L'association est née pendant le premier confinement pour permettre avant tout aux artistes et professionnels du spectacle d'avoir du travail, explique Guillaume Mailles, co-président de l'association. 

C'est d'abord une urgence sociale, le besoin pour les artistes de retravailler. Une urgence artistique : créer. Une urgence sociétale : que le public puisse aller à la rencontre des créations. 

A l'abri d'un mobile home niché dans un hangar des faubourg de Nantes, les membres de l'association gèrent le planning des spectacles, recherchent les professionnels disponibles en prenant en compte leur situation sociale, pour faire travailler ceux qui en ont le plus besoin.   

Des formes artistiques libres

Plusieurs centaines d'artistes se sont inscrits. L'association les a réunis pour constituer des groupes interdisciplinaires de deux ou trois artistes qui proposent des spectacles dont la forme est libre. L'association est juste-là pour organiser le travail et garantir cinq représentations proposées sous forme de panier donc, comme dans une AMAP, nous dit Martine Ritz, comédienne et membre du Syndicat des artistes CGT.

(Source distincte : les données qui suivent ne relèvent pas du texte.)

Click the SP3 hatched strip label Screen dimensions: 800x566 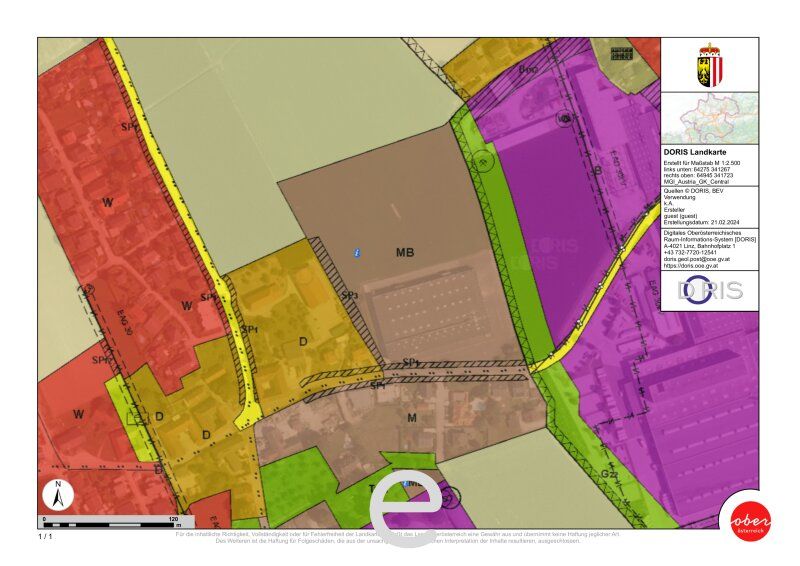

C'est venu de l'idée du circuit court, au moment du confinement. On ne pouvait pas bouger à plus d'un kilomètre, puis 10 kilomètres... On s'est dit qu'on allait faire des circuits courts et l'idée nous est venue des AMAP. Les gens ne vont pas choisir les formes artistiques, comme les légumes dans le panier.

Pour les organismes ou institutions qui achètent les spectacles, sans savoir quelles formes ils prendront, pour les spectateurs aussi, c'est la surprise s'amuse Guillaume Mailles.

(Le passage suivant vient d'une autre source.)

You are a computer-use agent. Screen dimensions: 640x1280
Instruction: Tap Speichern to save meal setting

Quelques fois ça donne des choses vraiment originales. J'ai assisté à une représentation dont la forme était très contemporaine, mêlant de l'électro, de la danse, du chant. Ca a beaucoup plu. Ca leur faisait du bien de voir quelque chose de professionnel et original. Je ne pensais pas que ça aurait forcément marché mais, en fait, si.

Partie de Nantes, la formule a essaimé

 Une association équivalente existe en Centre-Val-de-Loire, une autre se crée en Auvergne-Rhône-Alpes. De quoi donner des idées à Guillaume Mailles.

On pourrait avoir une fédération ou une union nationale de ce projet, pour faire pression dans le bon sens, pour permettre à ce secteur d'être en bonne santé, d'amener peut-être même des revendications au niveau ministériel, pour dire qu'on a des propositions concrètes pour que ce secteur aille bien.

Ouvrir l'horizon partout en France pour les artistes, particulièrement touchés, c'est vrai, par la crise sanitaire.